With the news consisting mainly of looming tariffs and movement toward a possible presidential impeachment, what was less apparent but something equally perilous was the European Union parliamentary elections taking place during the rise of populism not seen since WW2.
Over the weekend, the people of Europe took part in EU elections. The results fractured the status quo pushing more of the far-right toward an established position, marginally, while left-leaning Green and liberal parties made significant gains. Traditionalist and centrists suffered the most. The results leave the management of the world’s third largest economic group divided with little hope of forming consensus, at least in the short-term. “While, mathematically, the parliament’s centre-right, centre-left and liberal groups could try to work together without the Greens, the majority would be fragile, and highly vulnerable to internal splits.”^1
Investors depend on global stability and free markets. These elections posed a threat to the future of the Europe Union, putting at risk the most influential force on human rights, democracy, and free markets around the world.

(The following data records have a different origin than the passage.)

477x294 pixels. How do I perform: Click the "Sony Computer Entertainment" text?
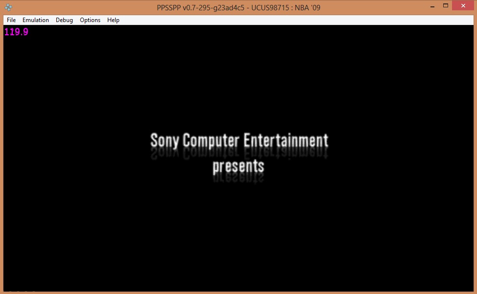point(239,141)
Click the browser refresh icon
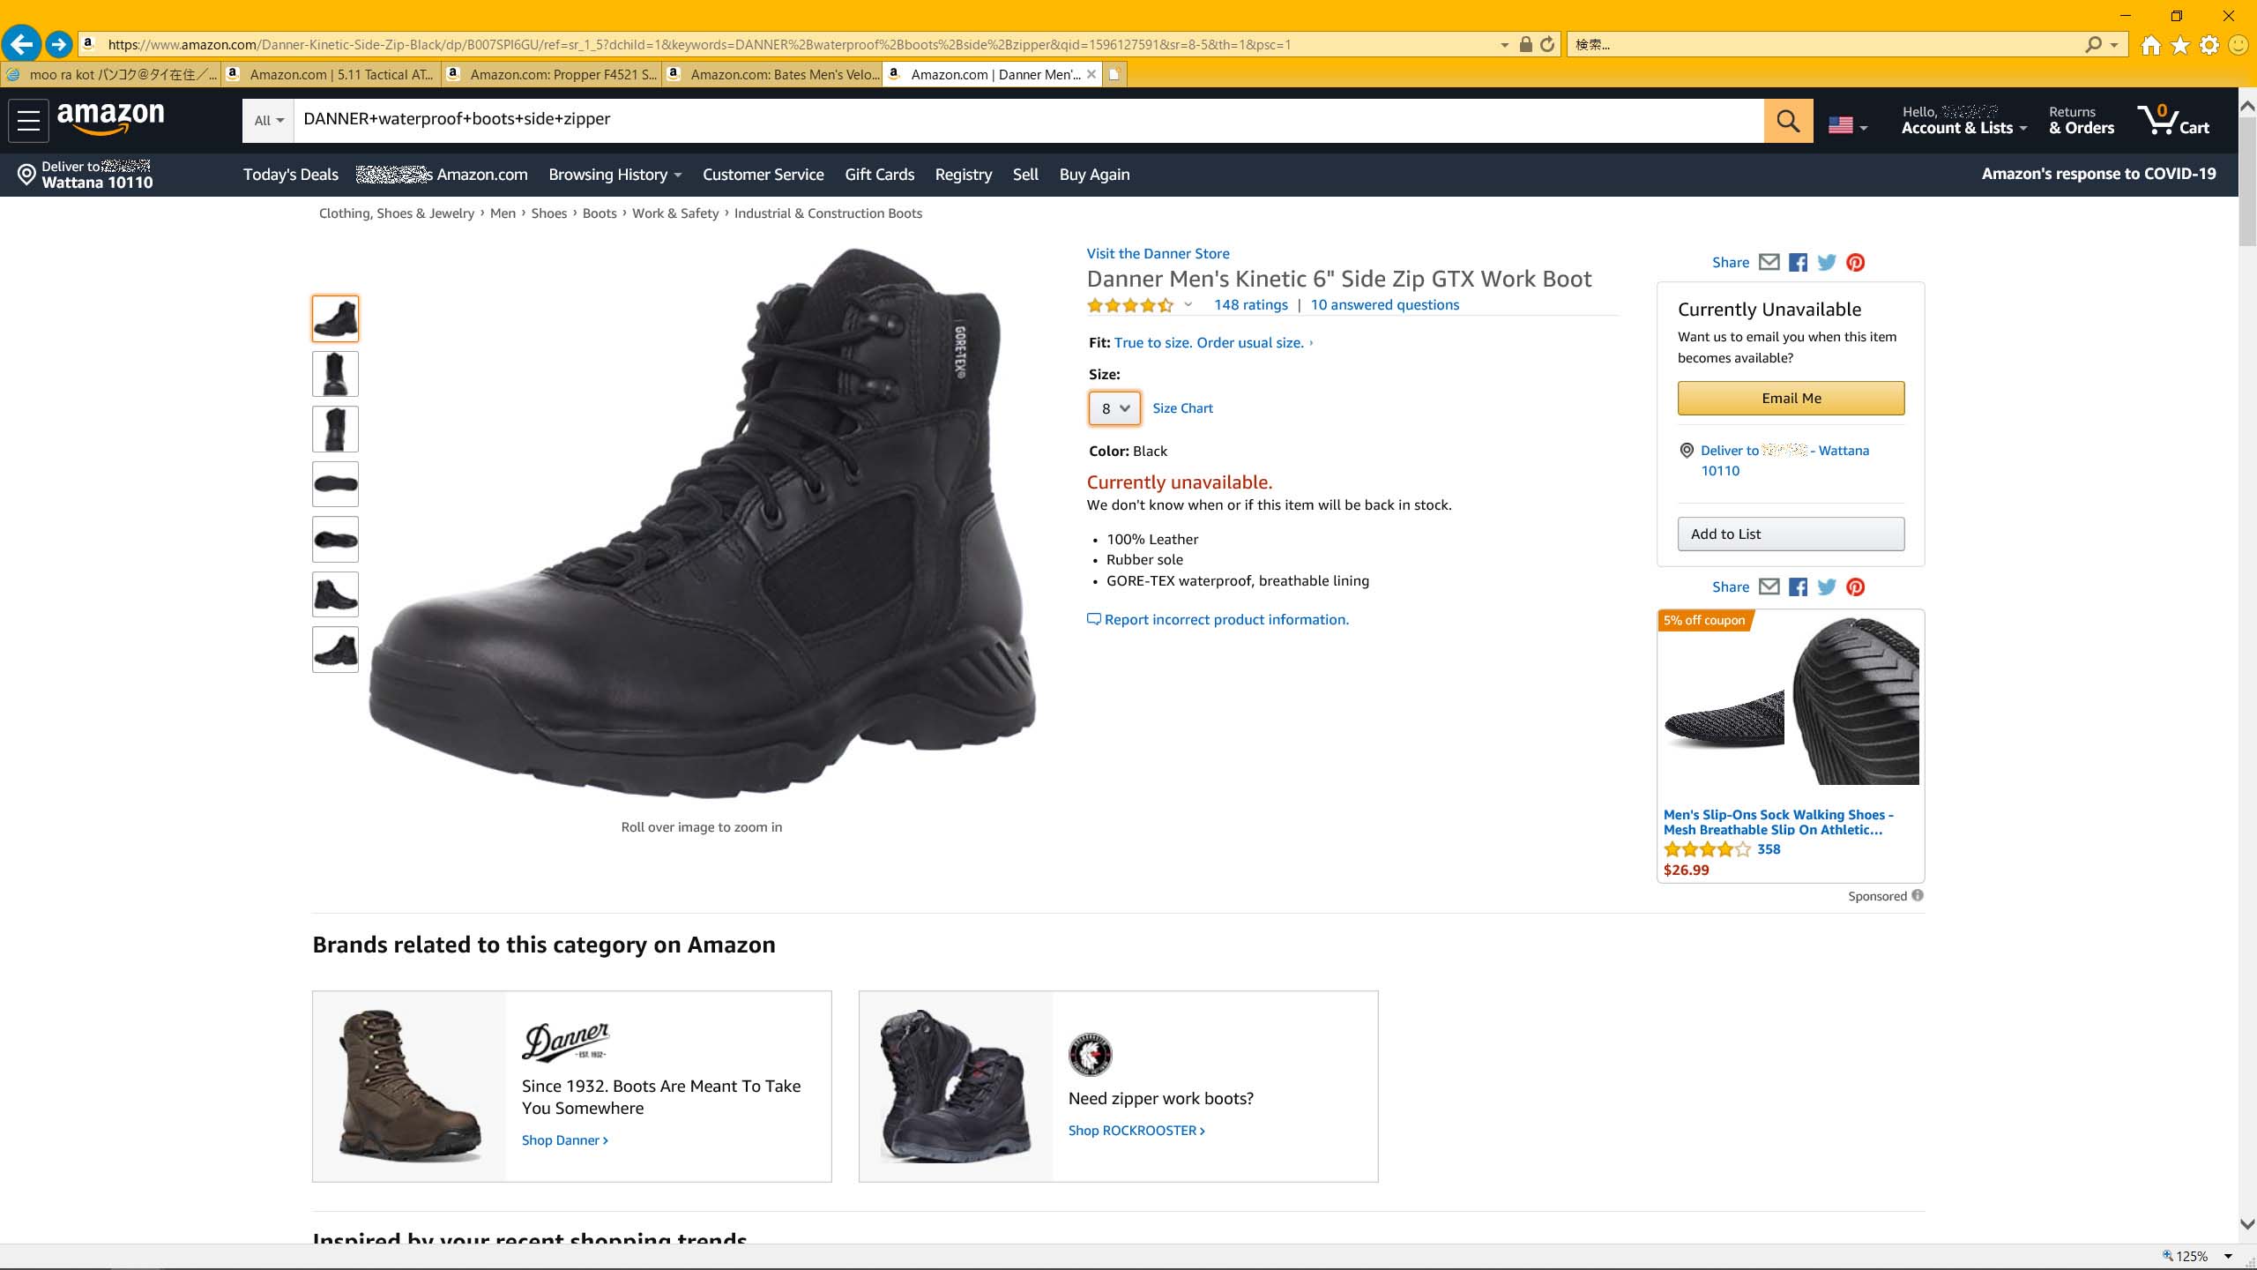Image resolution: width=2257 pixels, height=1270 pixels. tap(1547, 44)
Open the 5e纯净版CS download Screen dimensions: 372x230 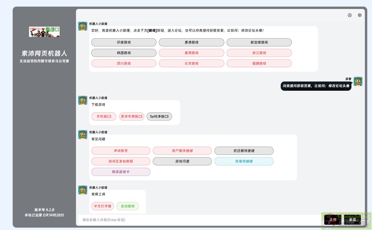pos(159,117)
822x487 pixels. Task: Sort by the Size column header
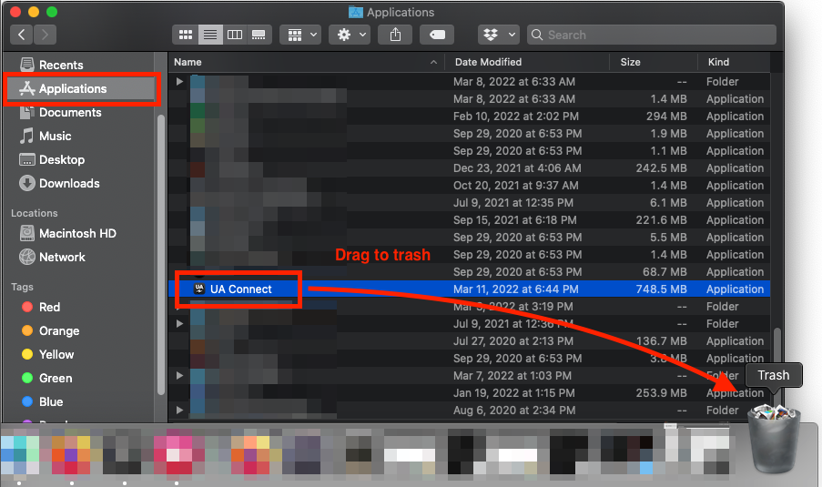(630, 62)
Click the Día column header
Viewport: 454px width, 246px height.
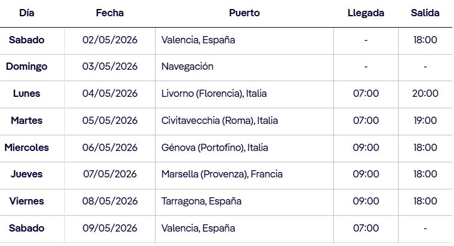(26, 13)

Without a Europe, countries like China would be the rule-writer for these values going forward.
Although we were lucky with the limited results of populist votes, the threat of nationalism influence remains real. The head of the Italian government, Matteo Salvini, is fighting for control over the gold in their own central bank. A government’s push to influence the powers and abilities of an independent central bank bring significant risks for market stability.
Europe’s economy remains weak. Greece and Italy share the bulk of debt, with their debt to GDP 182% and 131, respectively.^2 Inflation is almost non-existent, with a risk of future deflation if economic volume and employment don’t progress. The Euro reached a low against the US dollar, $1.11 EUR/USD, not seen since June 2017.
Investors can take shelter in the US dollar and other currencies that yield some interest over the Euro. Some money markets in the US currently yields 2.25% while EU cash continues to earn a negative yield in most cases. (A negative yield is where you pay the bank.) Local stocks and bonds will also see weakness simply due to the currency move. Defensive posturing in Euro investments is advised.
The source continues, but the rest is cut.